Stored items
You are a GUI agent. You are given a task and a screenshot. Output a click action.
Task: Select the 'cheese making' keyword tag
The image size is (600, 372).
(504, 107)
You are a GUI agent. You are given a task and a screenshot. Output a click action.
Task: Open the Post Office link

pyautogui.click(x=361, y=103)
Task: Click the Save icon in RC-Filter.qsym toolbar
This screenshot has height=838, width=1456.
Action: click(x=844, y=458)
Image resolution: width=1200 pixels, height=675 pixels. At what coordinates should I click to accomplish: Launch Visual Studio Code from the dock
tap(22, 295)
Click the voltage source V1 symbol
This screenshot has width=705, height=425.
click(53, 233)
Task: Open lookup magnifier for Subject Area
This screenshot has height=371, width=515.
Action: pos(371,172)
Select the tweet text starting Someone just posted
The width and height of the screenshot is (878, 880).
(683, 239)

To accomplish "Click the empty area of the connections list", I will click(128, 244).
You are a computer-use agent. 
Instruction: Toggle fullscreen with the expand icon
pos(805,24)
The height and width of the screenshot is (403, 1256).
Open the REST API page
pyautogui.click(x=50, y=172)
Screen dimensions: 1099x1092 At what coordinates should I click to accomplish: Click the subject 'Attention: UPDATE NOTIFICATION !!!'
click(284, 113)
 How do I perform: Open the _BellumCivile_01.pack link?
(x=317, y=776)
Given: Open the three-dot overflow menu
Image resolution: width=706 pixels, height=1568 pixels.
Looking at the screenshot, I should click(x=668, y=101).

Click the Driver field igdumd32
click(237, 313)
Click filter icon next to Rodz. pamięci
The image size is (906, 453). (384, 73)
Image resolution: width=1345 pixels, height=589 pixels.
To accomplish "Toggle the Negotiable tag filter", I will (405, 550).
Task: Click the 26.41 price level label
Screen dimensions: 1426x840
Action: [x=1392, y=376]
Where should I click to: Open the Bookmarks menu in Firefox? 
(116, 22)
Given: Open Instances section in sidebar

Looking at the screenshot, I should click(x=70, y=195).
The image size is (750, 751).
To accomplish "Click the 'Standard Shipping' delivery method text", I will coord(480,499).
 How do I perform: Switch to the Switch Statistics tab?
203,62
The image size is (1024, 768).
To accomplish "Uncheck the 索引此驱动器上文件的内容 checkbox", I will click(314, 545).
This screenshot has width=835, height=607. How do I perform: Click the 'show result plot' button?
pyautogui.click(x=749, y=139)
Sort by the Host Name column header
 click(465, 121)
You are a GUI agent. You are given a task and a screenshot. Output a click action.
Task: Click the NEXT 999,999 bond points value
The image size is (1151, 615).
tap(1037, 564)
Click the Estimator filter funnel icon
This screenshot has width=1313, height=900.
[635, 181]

PROMPT
Each line of the data must be copied exactly as it appears.

ANSWER TO THIS TASK
You are a GUI agent. You are given a task and a screenshot. Output a click action.
Task: Select the 'cheese making' keyword tag
The image size is (600, 372).
(504, 107)
You are a GUI agent. You are given a task and a screenshot. Output a click action.
Task: Open the Post Office link

pyautogui.click(x=361, y=103)
Task: Click the Save icon in RC-Filter.qsym toolbar
This screenshot has height=838, width=1456.
Action: click(x=844, y=458)
Image resolution: width=1200 pixels, height=675 pixels. At what coordinates should I click to accomplish: Launch Visual Studio Code from the dock
tap(22, 295)
Click the voltage source V1 symbol
This screenshot has width=705, height=425.
click(53, 233)
Task: Open lookup magnifier for Subject Area
This screenshot has height=371, width=515.
Action: pos(371,172)
Select the tweet text starting Someone just posted
The width and height of the screenshot is (878, 880).
(683, 239)

To accomplish "Click the empty area of the connections list", I will click(128, 244).
You are a computer-use agent. 
Instruction: Toggle fullscreen with the expand icon
pos(805,24)
The height and width of the screenshot is (403, 1256).
Open the REST API page
pyautogui.click(x=50, y=172)
Screen dimensions: 1099x1092 At what coordinates should I click to accomplish: Click the subject 'Attention: UPDATE NOTIFICATION !!!'
click(284, 113)
 How do I perform: Open the _BellumCivile_01.pack link?
(x=317, y=776)
Given: Open the three-dot overflow menu
Image resolution: width=706 pixels, height=1568 pixels.
Looking at the screenshot, I should click(x=668, y=101).

Click the Driver field igdumd32
click(237, 313)
Click filter icon next to Rodz. pamięci
The image size is (906, 453). (384, 73)
Image resolution: width=1345 pixels, height=589 pixels.
To accomplish "Toggle the Negotiable tag filter", I will (405, 550).
Task: Click the 26.41 price level label
Screen dimensions: 1426x840
Action: [x=1392, y=376]
Where should I click to: Open the Bookmarks menu in Firefox? 
(116, 22)
Given: Open Instances section in sidebar

Looking at the screenshot, I should click(x=70, y=195).
The image size is (750, 751).
To accomplish "Click the 'Standard Shipping' delivery method text", I will coord(480,499).
 How do I perform: Switch to the Switch Statistics tab?
203,62
The image size is (1024, 768).
To accomplish "Uncheck the 索引此驱动器上文件的内容 checkbox", I will click(314, 545).
This screenshot has width=835, height=607. How do I perform: Click the 'show result plot' button?
pyautogui.click(x=749, y=139)
Sort by the Host Name column header
 click(465, 121)
You are a GUI agent. You are given a task and a screenshot. Output a click action.
Task: Click the NEXT 999,999 bond points value
The image size is (1151, 615).
tap(1037, 564)
Click the Estimator filter funnel icon
This screenshot has width=1313, height=900.
[635, 181]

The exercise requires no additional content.